From: Jim Hendler <hendler@cs.umd.edu>
Date: Mon, 19 Jul 2004 19:01:57 -0400
Message-Id: <p06110414bd22020051e1@[172.26.0.20]>
To: "Jeff Pollock" <Jeff.Pollock@networkinference.com>, <public-rdf-dawg@w3.org>
Jeff-
  again, let me register my neutrality on this 
issue - I can see many ways it could possibly go 
that we could both live with given what we've 
written so far.  However, my real problem with 
taking it further is that since Kendall has 
walked into my office and drawn on my white board 
a bunch of examples (from the use cases)  I have 
a comfort level there, but I don't have examples 
of what you want to see what mappings might look 
like.  Maybe it is because I joined late, but I 
don't have such examples for the Xquery type 
syntax, so it is hard for me to really make 
informed judgements -- in light of your number 1 
below "happy medium of Xquery syntax... and 
simple semantics" I wonder if you and/or Rob 
could just draft an example or two of what this 
might look like for those of us who weren't at 
the f2f - I don't mean a strawman proposal, just 
an outline of how you might do one or two of the 
first use cases in the document, so I and the 
others who haven't seen it can get a feel -- if 
you have done this before or presented at the 
f2f, just a pointer or quick recap would be good 
to help those of us who missed it.
  I'd feel a lot more comfortable exploring the 
below with an example or two in hand
  thanks
  JH

At 9:36 -0700 7/19/04, Jeff Pollock wrote:
Jim-

No, I don't think we are too far off here. If you 
are in favor of a [surface layer/grammar/concrete 
syntax] for the DAWG proposed query language that 
builds upon a widely-adopted format, then we are 
agreed in principle.

Tactics on the other handŠ ;-)

We think XQuery is a better basis for a surface layer for several reasons:

(1)     XQuery is more modular than SQL. It lends 
itself to a richer use of its grammar and simple 
query semantics, without adopting the data model, 
than does ANSI SQL. We are _not_ proposing a 
simple "looks like XQuery" surface layer here, 
_nor_ are we proposing a wholesale adoption of 
the XQuery data model and XPath.
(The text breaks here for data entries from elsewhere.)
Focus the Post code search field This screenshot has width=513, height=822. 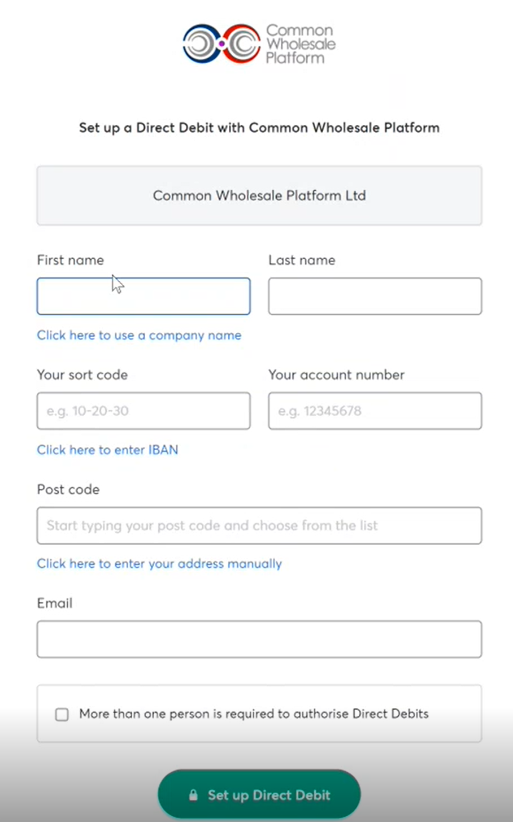(259, 526)
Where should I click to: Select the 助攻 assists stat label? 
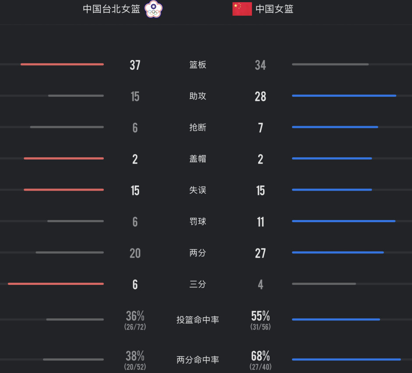(198, 96)
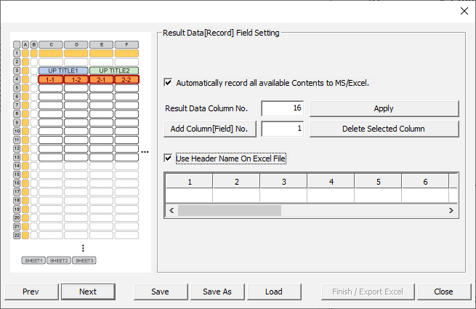Click the highlighted 1-1 cell in the preview
This screenshot has height=309, width=476.
click(51, 79)
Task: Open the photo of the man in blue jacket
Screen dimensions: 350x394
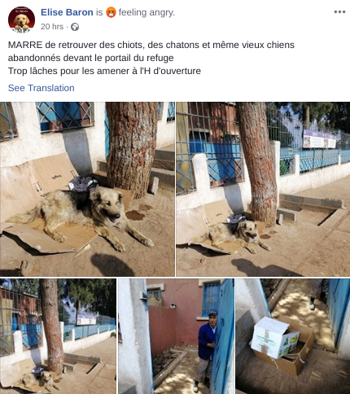Action: coord(176,336)
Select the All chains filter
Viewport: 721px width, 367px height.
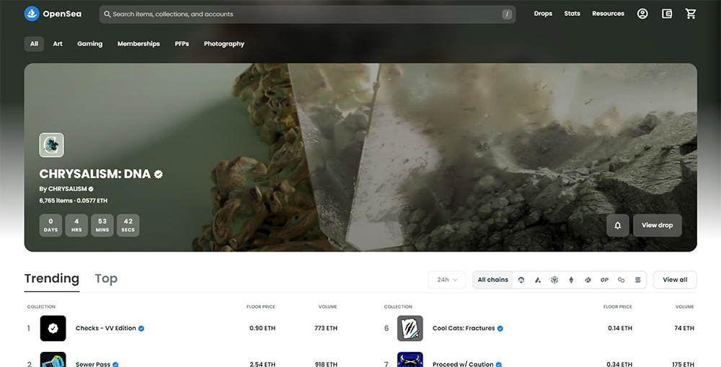pos(492,280)

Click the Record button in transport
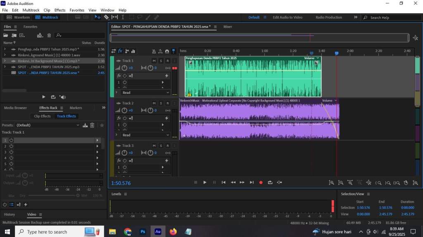point(261,182)
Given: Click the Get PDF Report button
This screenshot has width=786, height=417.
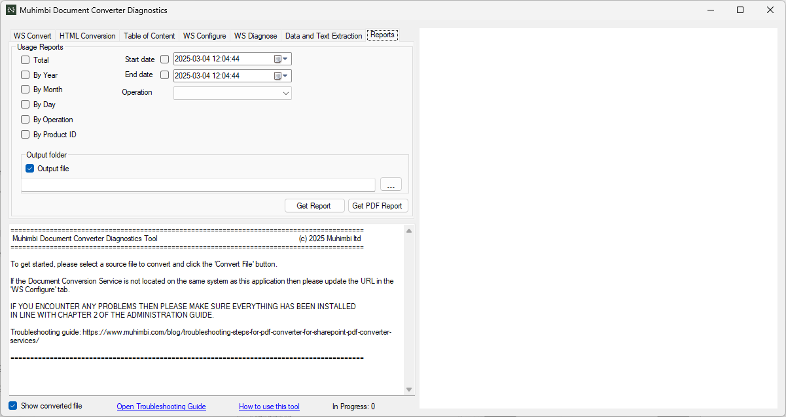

Instead, we feel 
like a happy medium of XQuery syntax (language 
constructs) and grammar (keywords) and simple 
semantics (meanings to keywords) should be the 
basis of the DAWG surface layer.  For this point, 
I wholly defer to Rob Shearer - who is an expert 
on implementing XQuery over inference engines and 
SemWeb data structures - he will correct and 
augment my language as needed.

(2)     XQuery is a W3C spec. We believe in 
supporting the W3C initiatives and making use of 
the layered architecture principles advocated by 
this organization. Barring any technical barriers 
that are insurmountable, we think that XQuery 
should be the natural starting point for this 
surface syntax. (apparently the authors of the 
DAWG charter did as well)

(3)     XQuery is more "general purpose" than 
SQL. We believe that the Semantic Web (engines 
and language specs) will be about far more than 
databases or data access. Our customers use our 
XQuery-based inference engine for many 
non-database use cases. For instance, the use of 
OWL/RDF for encapsulating business rules than can 
be deduced at runtime by enterprise applications. 
Likewise, many of our customers are using OWL as 
a query mediation schema for heterogeneous data 
access to web services. Neither of these cases is 
database-like in its implementation. We foresee a 
future where the Semantic Web does far more than 
provide "federated databases" or "data 
integration" style applications. We think that 
business rules, business logic, web services 
interface management, process management and so 
forth are important aspects of the long-term 
development of the Semantic Web vision that 
require a more general purpose query language 
than SQL.

(4)     XQuery has a native XML context. 
Regardless of all the political infighting that 
occurred, the output of RDF and OWL (and most 
likely SWRL) specifications was solidly grounded 
upon XML inside the SemWeb layer cake. As the 
foundation of the layer cake, XML serves as a 
common syntax for all SemWeb languages, it makes 
sense to ground the query layer in a similar 
syntactic (or surface layer) basis. Further, 
since the commitment was made to XML in this 
capacity, we think it a natural fit to choose a 
unified query concrete syntax that is grounded in 
the native data representation syntax for 
semantic web specifications.

I feel like there are many other good supporting 
arguments and rationale for XQuery, so I reserve 
the right to add to this list later.  ;-)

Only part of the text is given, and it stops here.